Your instructions: Give the number of lines in the entries that contain "screenshot". State only the count.

Data for review:
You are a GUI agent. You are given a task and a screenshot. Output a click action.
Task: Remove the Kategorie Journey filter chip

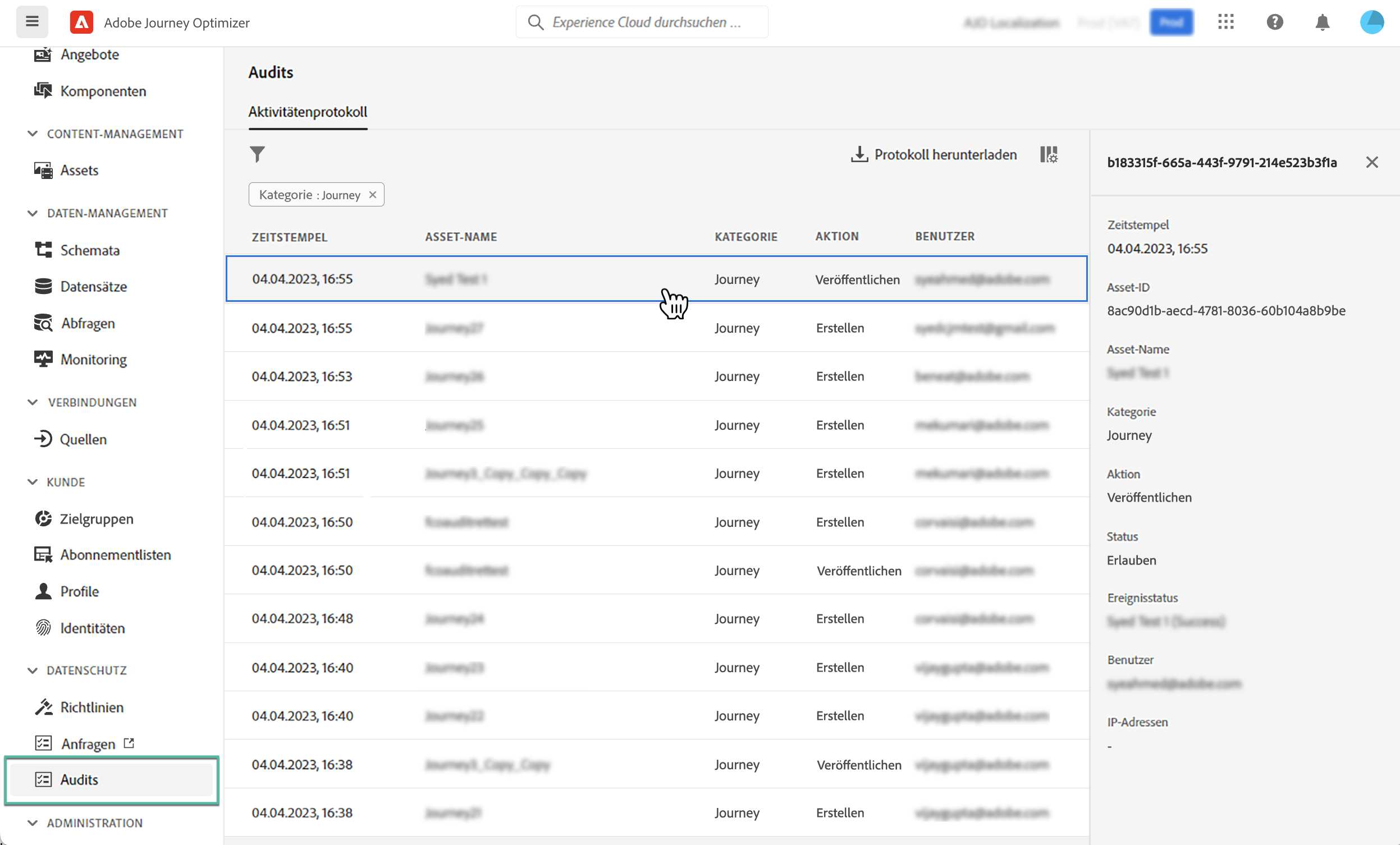tap(373, 195)
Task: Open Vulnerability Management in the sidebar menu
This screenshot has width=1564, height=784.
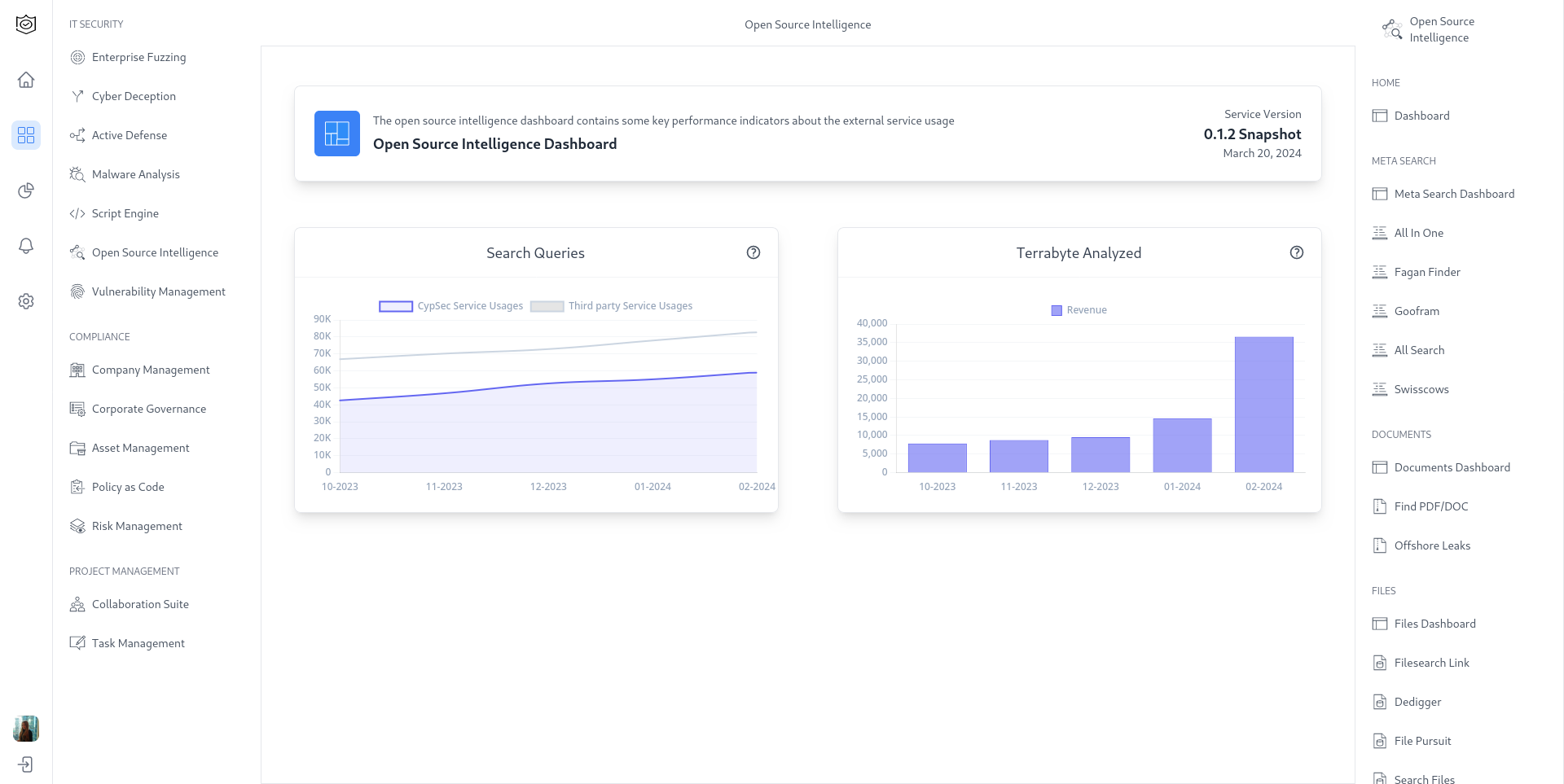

Exercise output: 2